# 1/96 Scale



## rickles23 (Oct 13, 2006)

Anyone know where I can buy 1/96 scale WW2 ship's guns?
Regards


----------



## Don Matheson (Mar 13, 2007)

Rickles 23
Try Sirmar, very good model warship builders covering WW2 up to very modern.
Have excellent website which covers most of their items. Sell guns etc. as small 1/96th kits
Website is www.sirmarmodelships.com
Good company, I have built quite a few of their models myself.
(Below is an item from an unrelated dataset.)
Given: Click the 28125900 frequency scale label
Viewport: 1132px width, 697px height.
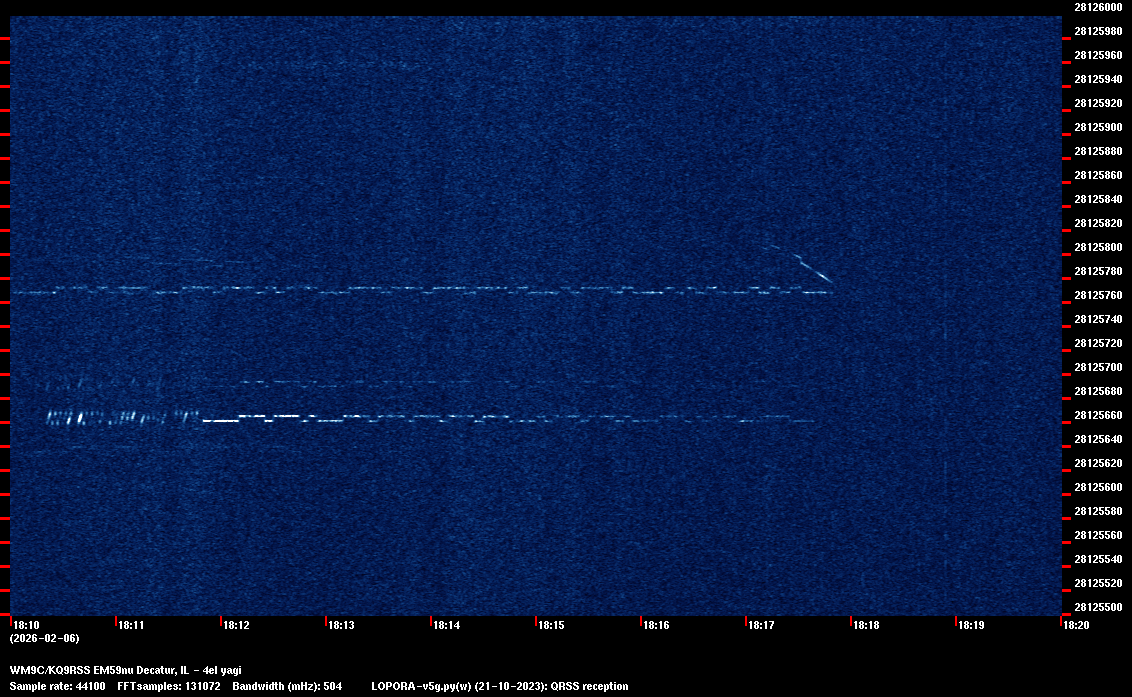Looking at the screenshot, I should click(1097, 127).
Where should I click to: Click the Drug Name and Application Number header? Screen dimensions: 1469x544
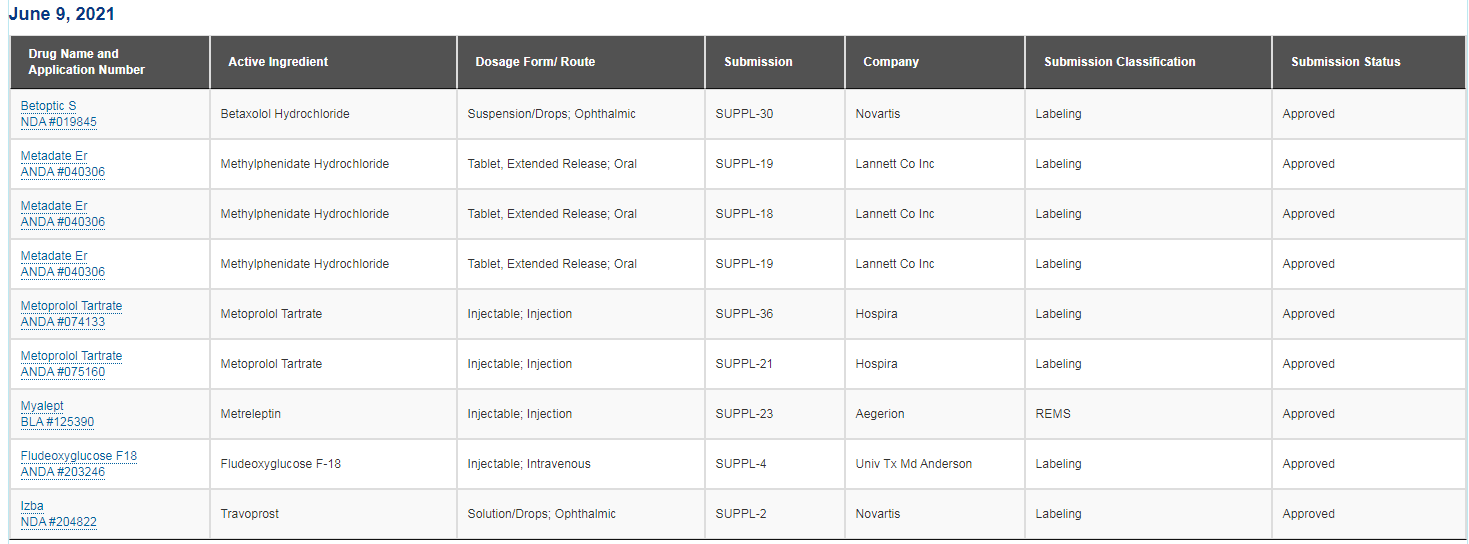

Is it for warship or merchant ship you want the guns?
Hope this helps
Don


----------



## rickles23 (Oct 13, 2006)

Hi Don,
I decided to make a scale model of my late Father's wartime ship, HMS Prins Albert.
But after doing the sums I have worked out that the hull is 1/72 scale so the guns will be slightly modified U-Boat deck guns.
Regards


----------



## Don Matheson (Mar 13, 2007)

Rickles
1/72 scale is harder to find but I looked up Sirmar again and they do some 1/72 guns from WW11. Dont know what guns you need but if you are having to buy u-boat kits to get the guns they might be cheaper.
I as sure there are other builders in 1/72 out there, just dont know any.
Don


----------



## jerome morris (May 27, 2008)

Try John R Haynes.


----------